Bali Makin Jadi Magnet Dunia, Penumpang Asing Dongkrak Trafik Bandara I Gusti Ngurah Rai
Rabu, 26 Agu 2026, 19:25 WIBDENPASAR â Pergerakan penumpang asing menjadi salah satu penopang utama trafik di Bandara I Gusti Ngurah Rai Bali, menegaskan kuatnya daya tarik Bali sebagai destinasi wisata internasional.
Kondisi ini menunjukkan pemulihan pariwisata Bali semakin ditopang pasar mancanegara, sehingga perlu diikuti penguatan konektivitas internasional dan kualitas layanan agar momentum tersebut berkelanjutan.
Bandara I Gusti Ngurah Rai, Bali, melayani sebanyak 13,2 juta pergerakan penumpang selama periode Januari hingga Juli 2026.
General Manager Bandara Internasional I Gusti Ngurah Rai Nugroho Jati dalam keterangan yang diterima di Denpasar, Bali, Rabu (26/8), mengatakan proporsi terbesar disumbang oleh rute internasional sebanyak 8,5 juta penumpang, sedangkan domestik 4,7 juta penumpang.
Ia menyebutkan seluruh operasional penerbangan dan kebandarudaraan berjalan dengan lancar, serta pelayanan kepada pengguna jasa berjalan secara optimal.

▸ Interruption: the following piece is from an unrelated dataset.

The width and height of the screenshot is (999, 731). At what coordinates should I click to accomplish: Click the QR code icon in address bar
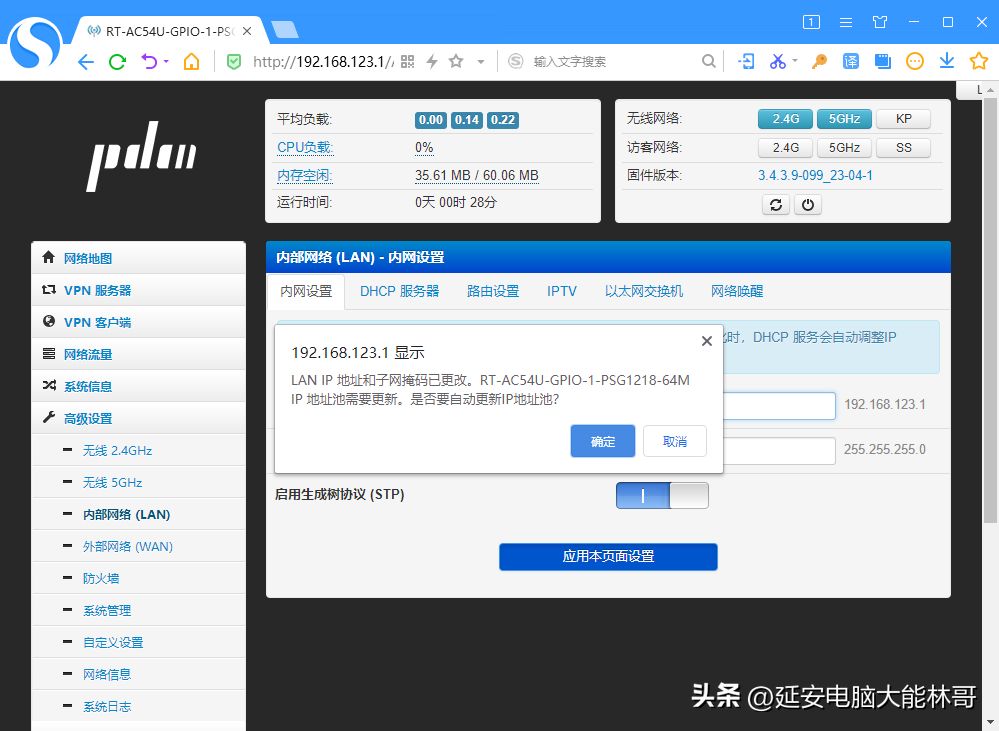pyautogui.click(x=407, y=62)
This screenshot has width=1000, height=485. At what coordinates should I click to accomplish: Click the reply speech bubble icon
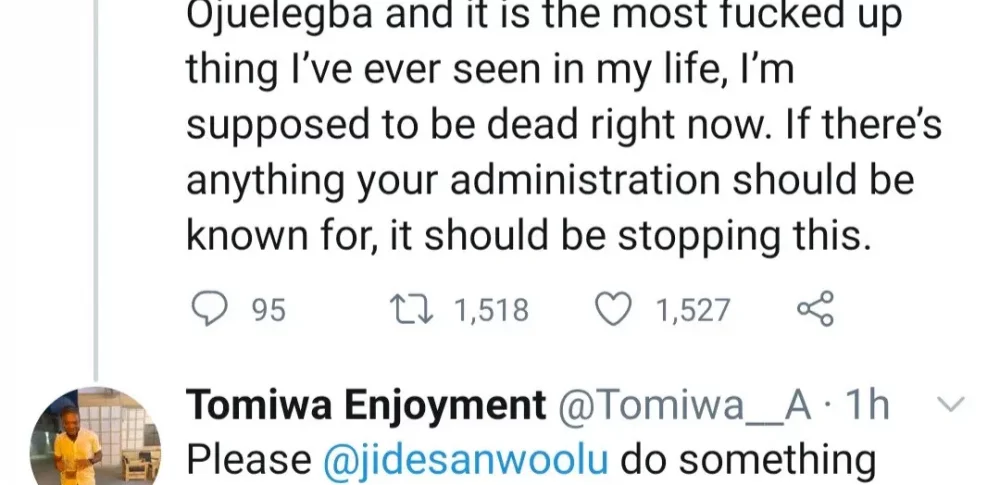209,310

"Sebagai pintu gerbang mobilitas udara di Bali, Bandara I Gusti Ngurah Rai memiliki peran strategis dalam mendukung sektor pariwisata, serta pergerakan masyarakat baik domestik maupun internasional," tuturnya.
Sementara, lalu lintas penerbangan di bandara, yang dikelola PT Angkasa Pura Indonesia (Persero) atau InJourney Airports tersebut mencapai 80 ribu pergerakan pesawat.
Jumlah tersebut terdiri atas 43 ribu penerbangan rute internasional dan 36 ribu penerbangan domestik.
Terkait pergerakan penumpang khususnya internasional, Nugroho mencatat rute penerbangan dari dan menuju Singapura menjadi yang terpadat mencapai 1,5 juta orang, disusul Kuala Lumpur, Malaysia, dengan 903 ribu penumpang.
Selanjutnya, kota-kota di Australia yakni Perth 687 ribu penumpang, Melbourne 630 ribu penumpang, serta Sydney 494 ribu penumpang.
Lalu lintas udara internasional di Bali dilayani oleh 44 maskapai nasional maupun asing yang terhubung ke 42 rute di 16 negara.
"Australia menjadi negara penghubung terbanyak dengan total 12 rute penerbangan," ucapnya.
Secara spesifik, pintu masuk udara Bali ini menerima kedatangan empat juta wisatawan mancanegara (wisman) hingga Juli 2026.
Data Kantor Imigrasi Ngurah Rai mencatat wisatawan asal Australia mendominasi dengan angka 1 juta orang atau menyumbang 25 persen dari total kunjungan, diikuti China 358 ribu orang, India 327 ribu orang, Korea Selatan 174 ribu orang, dan Britania Raya 172 ribu orang.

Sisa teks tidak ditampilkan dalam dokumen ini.